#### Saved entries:
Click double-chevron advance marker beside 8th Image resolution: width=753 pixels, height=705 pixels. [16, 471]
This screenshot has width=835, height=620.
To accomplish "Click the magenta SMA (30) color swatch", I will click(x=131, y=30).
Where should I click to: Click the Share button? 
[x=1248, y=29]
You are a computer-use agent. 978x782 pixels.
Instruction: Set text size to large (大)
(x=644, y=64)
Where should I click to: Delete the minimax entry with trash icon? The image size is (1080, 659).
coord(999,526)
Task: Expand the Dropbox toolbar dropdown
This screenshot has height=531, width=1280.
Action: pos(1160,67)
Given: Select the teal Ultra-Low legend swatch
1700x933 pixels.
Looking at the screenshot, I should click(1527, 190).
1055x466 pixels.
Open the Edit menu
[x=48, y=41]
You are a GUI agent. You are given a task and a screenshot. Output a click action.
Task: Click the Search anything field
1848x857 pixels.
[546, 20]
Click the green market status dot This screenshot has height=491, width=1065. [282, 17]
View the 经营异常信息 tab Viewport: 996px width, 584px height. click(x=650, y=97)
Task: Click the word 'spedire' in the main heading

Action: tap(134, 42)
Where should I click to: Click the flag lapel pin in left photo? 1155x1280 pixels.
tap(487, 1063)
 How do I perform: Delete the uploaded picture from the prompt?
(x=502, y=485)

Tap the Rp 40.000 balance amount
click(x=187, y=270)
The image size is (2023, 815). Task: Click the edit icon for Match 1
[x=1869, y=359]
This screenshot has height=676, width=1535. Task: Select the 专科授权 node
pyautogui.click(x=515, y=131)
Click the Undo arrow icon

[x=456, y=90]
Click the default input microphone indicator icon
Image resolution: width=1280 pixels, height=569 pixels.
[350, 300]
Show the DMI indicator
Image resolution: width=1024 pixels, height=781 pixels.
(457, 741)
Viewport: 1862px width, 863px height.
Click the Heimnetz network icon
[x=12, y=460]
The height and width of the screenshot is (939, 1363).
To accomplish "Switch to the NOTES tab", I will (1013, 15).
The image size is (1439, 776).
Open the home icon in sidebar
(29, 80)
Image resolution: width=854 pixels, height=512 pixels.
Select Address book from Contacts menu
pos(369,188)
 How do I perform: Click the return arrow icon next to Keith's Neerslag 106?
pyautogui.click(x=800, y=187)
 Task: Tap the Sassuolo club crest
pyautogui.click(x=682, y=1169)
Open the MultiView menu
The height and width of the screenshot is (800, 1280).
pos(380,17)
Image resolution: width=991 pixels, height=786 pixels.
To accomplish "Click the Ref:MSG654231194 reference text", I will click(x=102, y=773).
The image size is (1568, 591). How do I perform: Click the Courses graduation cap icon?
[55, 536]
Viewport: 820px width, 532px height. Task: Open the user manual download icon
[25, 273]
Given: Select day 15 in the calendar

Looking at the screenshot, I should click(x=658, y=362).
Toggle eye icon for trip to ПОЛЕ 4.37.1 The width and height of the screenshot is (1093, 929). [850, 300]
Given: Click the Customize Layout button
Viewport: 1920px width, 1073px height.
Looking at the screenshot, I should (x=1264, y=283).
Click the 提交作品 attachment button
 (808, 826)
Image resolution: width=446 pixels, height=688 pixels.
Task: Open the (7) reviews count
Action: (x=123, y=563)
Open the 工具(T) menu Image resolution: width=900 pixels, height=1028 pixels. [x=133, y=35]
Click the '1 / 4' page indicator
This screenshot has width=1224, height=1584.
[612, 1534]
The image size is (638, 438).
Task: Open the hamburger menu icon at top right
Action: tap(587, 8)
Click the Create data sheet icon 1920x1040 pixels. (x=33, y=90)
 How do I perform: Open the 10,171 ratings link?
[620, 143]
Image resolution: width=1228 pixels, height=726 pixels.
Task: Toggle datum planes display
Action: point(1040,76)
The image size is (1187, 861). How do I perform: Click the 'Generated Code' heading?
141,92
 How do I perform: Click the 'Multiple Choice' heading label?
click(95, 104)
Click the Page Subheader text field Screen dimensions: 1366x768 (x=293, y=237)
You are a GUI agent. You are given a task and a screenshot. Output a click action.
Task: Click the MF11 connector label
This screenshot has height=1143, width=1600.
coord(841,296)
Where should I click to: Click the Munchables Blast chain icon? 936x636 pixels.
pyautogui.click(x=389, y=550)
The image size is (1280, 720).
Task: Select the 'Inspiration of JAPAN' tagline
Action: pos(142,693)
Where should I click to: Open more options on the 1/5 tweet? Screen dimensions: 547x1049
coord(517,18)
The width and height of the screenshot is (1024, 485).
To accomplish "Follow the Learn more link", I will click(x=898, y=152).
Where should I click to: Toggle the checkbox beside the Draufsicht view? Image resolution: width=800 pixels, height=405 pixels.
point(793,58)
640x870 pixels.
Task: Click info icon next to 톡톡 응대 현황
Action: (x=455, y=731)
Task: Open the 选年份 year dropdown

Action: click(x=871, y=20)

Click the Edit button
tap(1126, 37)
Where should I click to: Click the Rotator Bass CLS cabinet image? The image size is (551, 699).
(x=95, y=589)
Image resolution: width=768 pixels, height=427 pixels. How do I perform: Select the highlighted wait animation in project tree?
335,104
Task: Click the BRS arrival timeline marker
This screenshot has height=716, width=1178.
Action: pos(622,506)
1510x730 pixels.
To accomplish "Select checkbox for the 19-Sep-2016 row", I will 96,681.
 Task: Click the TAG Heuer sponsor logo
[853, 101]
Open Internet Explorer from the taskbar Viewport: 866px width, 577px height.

#### DIRECTIONS:
Go through the entries above and say how many lines include the word "field". Give the number only.

#### FINAL ANSWER:
2